> _Work to complete_:
**a)** Answer these questions using the thread on compressed backups:
(i) What block size does the dd command use in the backup pipeline shown?
(ii) According to the earlier warnings, why would a tape error make the rest of the tape unusable?
(iii) Why do archiving and recovery become slow when there are many small files?
**b)** Write the next part of the thread on compressed backups, starting after its final sentence.

> _Passage shown_:
· · · · · · ·

In <1991Apr10.231744.1037@bilver.uucp> bill@bilver.uucp (Bill Vermillion) writes:

>In article <1991Apr8.194026.29651@gjetor.geac.COM> adeboer@gjetor.geac.COM (Anthony DeBoer) writes:
>>Awhile back there was some discussion of doing compressed backups, roughly
>>along the line of:
> 
>># find . -print | cpio -ovc | compress -v | dd bs=64k of=/dev/rmt0
> 
>>At the time, there were some warnings posted that, with the usual compression
>>algorithm, a tape error would make the whole rest of the tape unusable since
>>uncompress would lose sync and the rest of the data stream would be garbage.

>Sure.  But if you change it around, to find the files, compress the files
>and then feed them to cpio as individual compressed files, and compression
>failure was result in the loss of that file only, would it not?

One disadvantage is that compressing the files individually, is far
less effective that compressing a large archive containing them.

Furthermore, if you have many small files, archiving and recovery
becomes painfully slow, because compress gets started many times.

· · · · · · ·

> _Records shown_:
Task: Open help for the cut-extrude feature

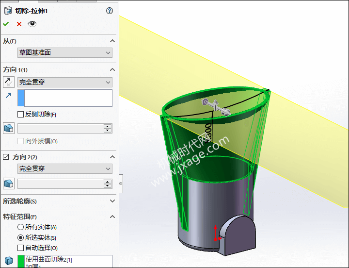Action: (109, 11)
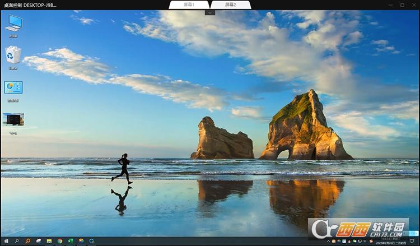Screen dimensions: 420x246
Task: Open the green Excel icon in the taskbar
Action: pos(71,241)
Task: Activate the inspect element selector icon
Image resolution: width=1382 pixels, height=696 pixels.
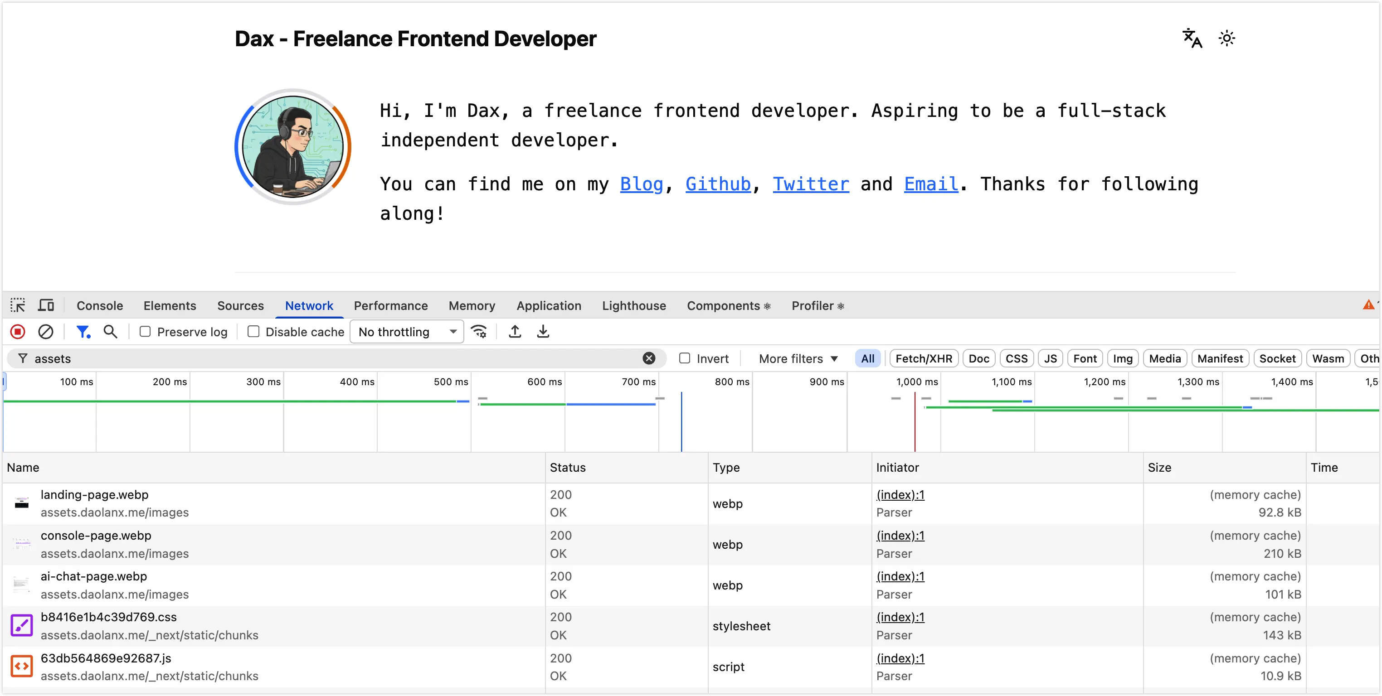Action: coord(18,306)
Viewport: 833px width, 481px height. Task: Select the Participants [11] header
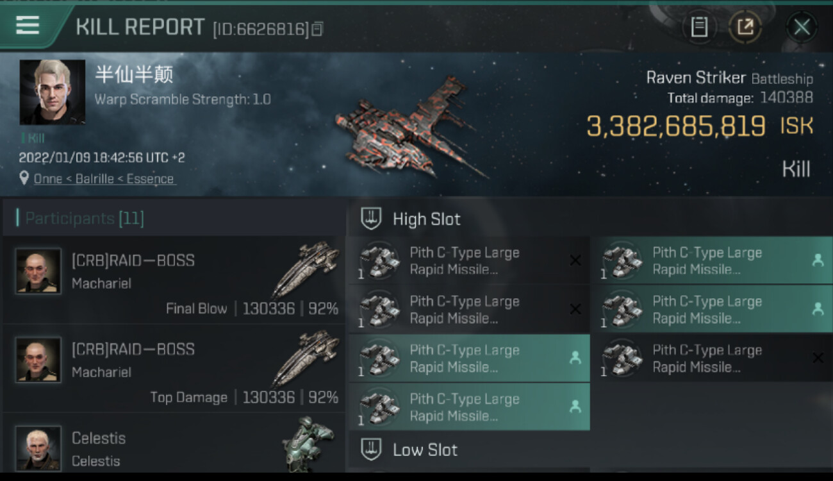coord(84,219)
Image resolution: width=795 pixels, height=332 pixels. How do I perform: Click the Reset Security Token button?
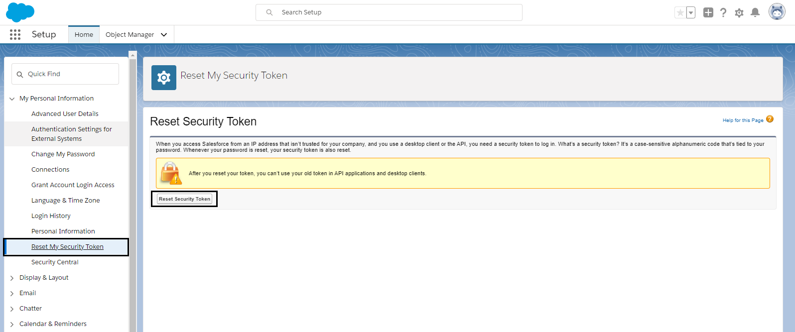[x=184, y=199]
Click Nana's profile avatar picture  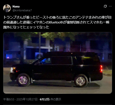(x=7, y=8)
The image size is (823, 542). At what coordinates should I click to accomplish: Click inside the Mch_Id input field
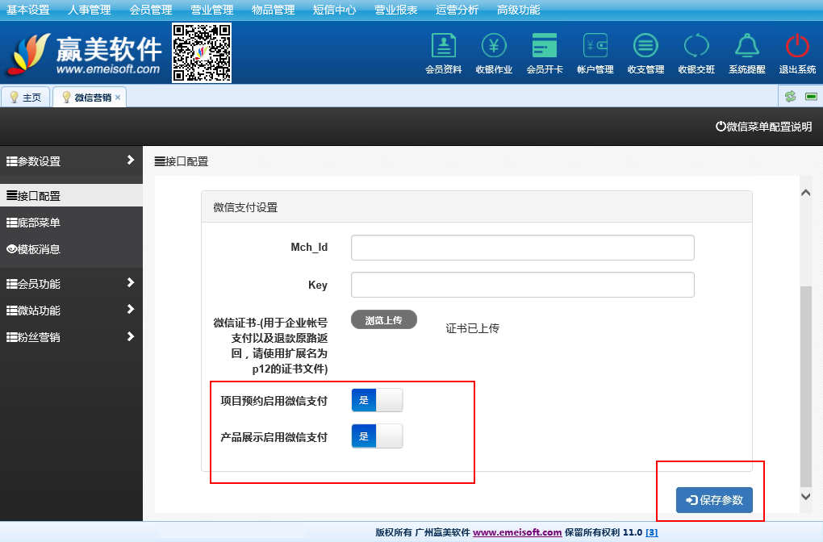pyautogui.click(x=522, y=248)
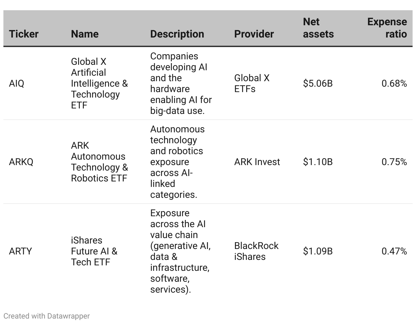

· · · · · · ·

> _Response list_:
**a)**
(i) 64k
(ii) Uncompress would lose sync, so the rest of the data stream would be garbage.
(iii) Compress gets started many times.

**b)**
SunOS's bar utility has a compress option which actually calls
compress via system(3). (At least it used to, a year or so ago.) This
has the additional undesirable side-effect of bombing out, when trying
to extract files like "p&l", because the shell interprets the
"compress p&l" as something totally unintended. It also forks about
insanely, if you have many small files.

Obviously, it's a balancing act between available media sizes,
convenience, cost and data security. With unlimited cash, I'd probably
run an FDDI link to another building, containing a dumb front-end, and
a redundant mirrored disk array. Most convenient :-)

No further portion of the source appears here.